That page is about ZB, not ZZ. In ZZ you first orient all edges and solve DF and DB, and then finish F2L with only RUL-moves. A very interesting method, especially for OH since RUL-moves can be executed really quickly. About ZB, I do think that it's very doable, but so far I've only heard of one cuber who has learned it.

I haven't used MGLS so I don't know about it, but seems like a good idea.



DanHarris said:


> Johannes91 said:
> 
> 
> > VH does require a bunch of algorithms but I don't understand why that's a good thing.
> ...


I was talking about VH and not COLL. Why it's a good thing that you are forced to learn COLL? With similar logic you could say that ZB is an awesome method, because ZBLL is very useful. But that argument wouldn't be very good because it just ignores the fact that ZBLL takes time and patience to learn.


----------



## MetaboringJohnCañares (Sep 17, 2007)

Learned a lot after reading the posts on this thread. Thanks.


----------



## DanHarris (Sep 17, 2007)

2+2 = 4 Johannes. Discuss.


----------



## Lofty (Sep 17, 2007)

Well if one is a college student with about one graded homework assignment each week there is plenty of time to try and learn ZB. I'm working on learning VH now and may expand to ZB.
Do you know of a website for the ZZ method I have never heard of it.


----------



## Johannes91 (Sep 17, 2007)

Lofty said:


> Do you know of a website for the ZZ method I have never heard of it.

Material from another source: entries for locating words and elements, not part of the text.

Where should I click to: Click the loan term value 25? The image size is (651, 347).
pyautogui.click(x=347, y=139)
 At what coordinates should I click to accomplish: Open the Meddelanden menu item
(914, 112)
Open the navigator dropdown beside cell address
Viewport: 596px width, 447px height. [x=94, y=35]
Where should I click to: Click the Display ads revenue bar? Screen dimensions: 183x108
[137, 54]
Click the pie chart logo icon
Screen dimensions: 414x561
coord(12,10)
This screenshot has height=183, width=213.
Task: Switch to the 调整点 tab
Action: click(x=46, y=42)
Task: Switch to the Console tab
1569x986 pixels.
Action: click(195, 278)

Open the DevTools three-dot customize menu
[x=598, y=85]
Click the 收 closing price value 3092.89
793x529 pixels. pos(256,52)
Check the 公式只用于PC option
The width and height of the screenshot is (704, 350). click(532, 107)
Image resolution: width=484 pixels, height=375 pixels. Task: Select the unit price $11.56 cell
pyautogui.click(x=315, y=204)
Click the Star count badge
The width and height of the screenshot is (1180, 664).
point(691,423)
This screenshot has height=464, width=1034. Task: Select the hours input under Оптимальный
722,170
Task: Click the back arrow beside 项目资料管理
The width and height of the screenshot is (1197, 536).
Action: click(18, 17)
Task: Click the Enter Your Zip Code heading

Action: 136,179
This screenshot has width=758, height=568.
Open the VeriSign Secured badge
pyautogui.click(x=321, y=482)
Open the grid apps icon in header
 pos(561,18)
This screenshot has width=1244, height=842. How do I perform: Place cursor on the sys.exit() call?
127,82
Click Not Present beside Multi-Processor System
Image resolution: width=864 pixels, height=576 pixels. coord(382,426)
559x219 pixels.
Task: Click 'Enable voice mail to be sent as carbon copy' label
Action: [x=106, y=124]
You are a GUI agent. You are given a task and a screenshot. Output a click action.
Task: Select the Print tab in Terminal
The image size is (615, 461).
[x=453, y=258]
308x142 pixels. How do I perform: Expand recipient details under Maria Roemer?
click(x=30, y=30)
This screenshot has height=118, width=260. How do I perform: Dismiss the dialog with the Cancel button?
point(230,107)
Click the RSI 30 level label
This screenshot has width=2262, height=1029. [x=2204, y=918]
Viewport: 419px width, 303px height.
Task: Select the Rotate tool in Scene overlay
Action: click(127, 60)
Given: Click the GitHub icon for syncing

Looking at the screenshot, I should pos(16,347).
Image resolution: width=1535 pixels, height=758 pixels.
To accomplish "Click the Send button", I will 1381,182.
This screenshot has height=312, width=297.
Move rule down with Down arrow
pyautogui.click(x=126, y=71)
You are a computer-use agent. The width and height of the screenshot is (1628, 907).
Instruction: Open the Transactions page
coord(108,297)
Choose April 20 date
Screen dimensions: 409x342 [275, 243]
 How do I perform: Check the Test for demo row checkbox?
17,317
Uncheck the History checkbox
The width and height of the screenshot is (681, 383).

This one, but in Polish: http://www.speedcubing.com.pl/nooks_zz.htm.
I also remember a couple of threads about it on this forum.


----------



## Lofty (Sep 17, 2007)

ok I don't speak polish... but ill look around the site.
I will also do a thread search
Edit: a search for ZZ method brings up this thread along with every other thread with the word method in it a search for ZZ brings up nothing.
Edit Again: I looked around the site. It has kool applets... what are the 80 cases down at the bottom? and it often seems like he inserts the final corner edge pair in a weird way, is that to bring the LL down to 80 cases and not the full like 177 or however many a full ZBLL is?


----------



## Johannes91 (Sep 18, 2007)

Lofty said:


> what are the 80 cases down at the bottom?


I don't know, the page crashes my Firefox unless I turn Java off (haven't rebooted for 2 weeks, though...).



Lofty said:


> and it often seems like he inserts the final corner edge pair in a weird way, is that to bring the LL down to 80 cases and not the full like 177 or however many a full ZBLL is?


Yeah, he permutes LL-edges while finishing F2L. Then comes ZZLL, which is a subset of ZBLL; just the cases where all edges are solved.


----------



## DhuCerbin (Sep 18, 2007)

Thera are many variations of this method but zz is using the variant b. He "phase" [ i don't know how to translate this word ] the ll cross while solving last pair i.e. he permute *two* oposite edges in ll. So, in next step he have one of two situations :
1. cases 1-41. Permute and orient corners - classic CLL after ELL. 
2. cases 42-80. Swap RU with LU, swap two corners and orient all corners.

I'm learning this method for small time limit FM. On Polish Open 07 Zbigniew have with this method 31 moves. If you have more questions, just ask. I'll try to anwser.


----------